[STORED DATA Boundary: Start]

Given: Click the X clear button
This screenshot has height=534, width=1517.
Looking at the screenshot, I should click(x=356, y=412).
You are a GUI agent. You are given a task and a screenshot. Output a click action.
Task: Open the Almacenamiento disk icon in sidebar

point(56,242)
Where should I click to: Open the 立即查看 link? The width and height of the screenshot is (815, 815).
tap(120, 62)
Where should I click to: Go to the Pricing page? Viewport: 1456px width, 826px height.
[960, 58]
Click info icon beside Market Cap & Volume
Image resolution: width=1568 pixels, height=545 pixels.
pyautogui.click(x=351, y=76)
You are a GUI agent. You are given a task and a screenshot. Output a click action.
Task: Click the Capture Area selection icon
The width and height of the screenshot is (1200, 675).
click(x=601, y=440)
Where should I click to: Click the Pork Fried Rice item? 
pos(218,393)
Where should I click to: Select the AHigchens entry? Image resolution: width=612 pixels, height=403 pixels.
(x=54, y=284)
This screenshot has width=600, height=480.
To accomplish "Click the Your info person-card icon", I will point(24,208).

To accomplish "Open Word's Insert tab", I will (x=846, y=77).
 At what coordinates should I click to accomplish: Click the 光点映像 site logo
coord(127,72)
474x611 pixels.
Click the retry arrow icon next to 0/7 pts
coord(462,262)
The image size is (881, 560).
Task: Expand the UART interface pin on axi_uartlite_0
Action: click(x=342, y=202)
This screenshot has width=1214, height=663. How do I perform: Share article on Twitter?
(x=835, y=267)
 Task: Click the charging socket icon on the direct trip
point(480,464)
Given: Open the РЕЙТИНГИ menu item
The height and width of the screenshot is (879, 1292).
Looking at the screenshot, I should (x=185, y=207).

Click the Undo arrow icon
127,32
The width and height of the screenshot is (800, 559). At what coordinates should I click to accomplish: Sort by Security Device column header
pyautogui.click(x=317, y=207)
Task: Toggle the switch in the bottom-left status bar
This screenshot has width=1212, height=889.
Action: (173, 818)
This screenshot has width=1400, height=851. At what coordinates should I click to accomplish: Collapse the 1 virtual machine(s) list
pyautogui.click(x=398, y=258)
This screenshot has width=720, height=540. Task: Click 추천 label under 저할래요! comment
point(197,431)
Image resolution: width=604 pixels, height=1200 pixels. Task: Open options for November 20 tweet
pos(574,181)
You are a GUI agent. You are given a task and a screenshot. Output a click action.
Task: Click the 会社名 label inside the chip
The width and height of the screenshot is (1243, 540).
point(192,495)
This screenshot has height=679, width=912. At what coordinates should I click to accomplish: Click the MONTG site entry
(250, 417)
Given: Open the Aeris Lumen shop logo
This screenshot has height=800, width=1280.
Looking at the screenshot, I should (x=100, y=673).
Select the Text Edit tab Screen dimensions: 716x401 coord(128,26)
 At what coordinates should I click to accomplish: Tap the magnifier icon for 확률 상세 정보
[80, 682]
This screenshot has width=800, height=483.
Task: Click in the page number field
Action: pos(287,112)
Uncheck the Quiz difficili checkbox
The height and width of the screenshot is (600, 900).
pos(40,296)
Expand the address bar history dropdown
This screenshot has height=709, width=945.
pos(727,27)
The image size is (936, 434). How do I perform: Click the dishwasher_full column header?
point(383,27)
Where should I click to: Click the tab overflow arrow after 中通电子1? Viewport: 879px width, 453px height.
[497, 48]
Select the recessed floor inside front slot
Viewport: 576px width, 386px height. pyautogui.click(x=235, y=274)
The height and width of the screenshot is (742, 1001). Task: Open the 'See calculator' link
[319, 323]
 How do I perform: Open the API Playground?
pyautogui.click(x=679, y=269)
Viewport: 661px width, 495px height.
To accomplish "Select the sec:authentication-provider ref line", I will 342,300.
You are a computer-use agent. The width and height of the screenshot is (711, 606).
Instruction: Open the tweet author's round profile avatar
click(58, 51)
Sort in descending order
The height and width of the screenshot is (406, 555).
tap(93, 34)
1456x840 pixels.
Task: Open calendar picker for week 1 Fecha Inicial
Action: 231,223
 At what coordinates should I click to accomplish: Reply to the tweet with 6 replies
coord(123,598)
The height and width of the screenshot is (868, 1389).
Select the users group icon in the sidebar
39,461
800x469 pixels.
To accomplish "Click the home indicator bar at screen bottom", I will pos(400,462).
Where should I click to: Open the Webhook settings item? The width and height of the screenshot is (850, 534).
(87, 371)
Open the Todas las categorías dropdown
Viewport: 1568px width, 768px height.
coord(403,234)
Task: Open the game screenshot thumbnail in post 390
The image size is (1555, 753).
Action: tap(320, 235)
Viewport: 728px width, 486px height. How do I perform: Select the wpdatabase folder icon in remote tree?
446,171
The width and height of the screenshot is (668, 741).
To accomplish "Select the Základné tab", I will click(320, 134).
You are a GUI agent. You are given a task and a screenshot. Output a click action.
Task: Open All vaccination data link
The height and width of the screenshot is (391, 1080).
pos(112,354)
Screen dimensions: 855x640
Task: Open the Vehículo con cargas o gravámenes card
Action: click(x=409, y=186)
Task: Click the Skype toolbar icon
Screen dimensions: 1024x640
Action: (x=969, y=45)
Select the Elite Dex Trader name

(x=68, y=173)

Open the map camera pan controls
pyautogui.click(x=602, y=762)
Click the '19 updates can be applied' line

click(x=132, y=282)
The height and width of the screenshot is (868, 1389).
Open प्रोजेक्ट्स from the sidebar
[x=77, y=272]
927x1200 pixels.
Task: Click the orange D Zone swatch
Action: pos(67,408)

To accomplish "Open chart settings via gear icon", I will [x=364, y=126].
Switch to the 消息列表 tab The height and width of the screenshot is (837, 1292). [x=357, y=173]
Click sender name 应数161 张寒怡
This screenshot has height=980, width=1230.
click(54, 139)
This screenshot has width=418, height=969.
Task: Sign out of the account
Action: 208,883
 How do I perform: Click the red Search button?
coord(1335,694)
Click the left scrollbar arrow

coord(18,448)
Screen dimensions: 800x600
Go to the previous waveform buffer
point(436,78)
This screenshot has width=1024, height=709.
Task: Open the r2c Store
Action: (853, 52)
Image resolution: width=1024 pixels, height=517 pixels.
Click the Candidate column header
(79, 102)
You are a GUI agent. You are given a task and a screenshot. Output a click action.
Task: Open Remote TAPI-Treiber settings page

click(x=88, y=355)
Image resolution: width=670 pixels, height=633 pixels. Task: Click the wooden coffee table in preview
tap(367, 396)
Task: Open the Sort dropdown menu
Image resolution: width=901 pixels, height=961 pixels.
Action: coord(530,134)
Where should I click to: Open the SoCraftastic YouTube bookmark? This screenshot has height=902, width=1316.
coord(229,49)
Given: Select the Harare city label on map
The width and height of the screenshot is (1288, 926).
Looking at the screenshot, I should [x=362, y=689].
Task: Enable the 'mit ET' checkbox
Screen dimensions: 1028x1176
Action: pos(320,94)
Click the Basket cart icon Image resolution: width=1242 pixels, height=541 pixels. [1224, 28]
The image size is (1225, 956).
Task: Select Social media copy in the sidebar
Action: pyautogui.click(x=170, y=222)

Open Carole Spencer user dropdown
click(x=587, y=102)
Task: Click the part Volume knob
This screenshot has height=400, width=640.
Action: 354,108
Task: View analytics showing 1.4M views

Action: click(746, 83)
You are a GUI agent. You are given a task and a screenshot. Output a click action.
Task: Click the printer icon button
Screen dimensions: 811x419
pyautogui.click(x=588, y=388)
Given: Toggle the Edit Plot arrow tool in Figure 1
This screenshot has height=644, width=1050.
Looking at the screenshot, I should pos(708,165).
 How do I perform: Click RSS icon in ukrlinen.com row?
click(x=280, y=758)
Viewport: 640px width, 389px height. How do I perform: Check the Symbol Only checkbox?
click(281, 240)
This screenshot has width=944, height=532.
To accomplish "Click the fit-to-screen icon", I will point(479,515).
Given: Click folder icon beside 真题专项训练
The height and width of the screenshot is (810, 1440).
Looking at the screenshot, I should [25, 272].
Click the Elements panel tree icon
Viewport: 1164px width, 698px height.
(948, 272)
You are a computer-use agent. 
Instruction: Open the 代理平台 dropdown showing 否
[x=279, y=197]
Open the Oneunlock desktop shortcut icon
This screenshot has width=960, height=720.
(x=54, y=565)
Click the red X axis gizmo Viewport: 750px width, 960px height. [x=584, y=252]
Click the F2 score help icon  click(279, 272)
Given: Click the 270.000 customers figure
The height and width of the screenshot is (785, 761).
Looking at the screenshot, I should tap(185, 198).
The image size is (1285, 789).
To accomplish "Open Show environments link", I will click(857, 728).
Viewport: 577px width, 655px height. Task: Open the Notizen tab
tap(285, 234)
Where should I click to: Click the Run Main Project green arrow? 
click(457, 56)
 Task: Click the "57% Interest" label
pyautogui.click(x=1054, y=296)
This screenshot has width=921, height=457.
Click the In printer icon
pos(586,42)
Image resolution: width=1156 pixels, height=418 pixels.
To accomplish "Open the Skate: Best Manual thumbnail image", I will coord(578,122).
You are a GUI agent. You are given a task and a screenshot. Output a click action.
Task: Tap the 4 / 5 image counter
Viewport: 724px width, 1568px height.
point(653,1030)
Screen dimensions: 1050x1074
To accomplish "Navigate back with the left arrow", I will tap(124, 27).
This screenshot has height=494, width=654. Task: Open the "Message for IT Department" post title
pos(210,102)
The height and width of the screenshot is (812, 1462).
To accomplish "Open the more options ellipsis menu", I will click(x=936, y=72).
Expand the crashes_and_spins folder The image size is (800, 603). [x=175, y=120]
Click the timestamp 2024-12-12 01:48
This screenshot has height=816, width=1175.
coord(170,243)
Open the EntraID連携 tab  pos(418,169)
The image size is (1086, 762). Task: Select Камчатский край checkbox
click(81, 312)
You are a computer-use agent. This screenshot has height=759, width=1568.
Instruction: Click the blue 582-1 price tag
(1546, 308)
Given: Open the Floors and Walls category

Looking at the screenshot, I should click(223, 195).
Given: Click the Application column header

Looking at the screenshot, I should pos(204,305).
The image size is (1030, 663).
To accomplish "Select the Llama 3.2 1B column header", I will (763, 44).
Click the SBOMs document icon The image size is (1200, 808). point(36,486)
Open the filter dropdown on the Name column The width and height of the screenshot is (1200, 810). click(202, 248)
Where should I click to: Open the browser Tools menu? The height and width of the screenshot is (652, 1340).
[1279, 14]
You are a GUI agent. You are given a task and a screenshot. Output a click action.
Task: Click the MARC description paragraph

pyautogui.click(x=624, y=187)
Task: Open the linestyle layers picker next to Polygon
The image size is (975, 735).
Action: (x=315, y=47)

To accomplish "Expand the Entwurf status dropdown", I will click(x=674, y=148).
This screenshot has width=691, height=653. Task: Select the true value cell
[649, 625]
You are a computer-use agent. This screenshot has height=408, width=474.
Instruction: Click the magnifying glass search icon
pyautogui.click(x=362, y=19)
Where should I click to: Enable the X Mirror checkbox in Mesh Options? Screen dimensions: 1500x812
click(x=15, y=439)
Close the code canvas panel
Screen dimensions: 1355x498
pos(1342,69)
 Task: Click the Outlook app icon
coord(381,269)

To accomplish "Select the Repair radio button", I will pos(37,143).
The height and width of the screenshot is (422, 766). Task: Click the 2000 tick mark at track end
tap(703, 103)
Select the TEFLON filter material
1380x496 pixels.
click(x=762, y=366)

[STORED DATA Boundary: End]

◆ DIRECTIONS: Pick out and copy the lines of the entries that hold the string "thumbnail".

◆ TASK RESPONSE:
Task: Open the game screenshot thumbnail in post 390
To accomplish "Open the Skate: Best Manual thumbnail image", I will coord(578,122).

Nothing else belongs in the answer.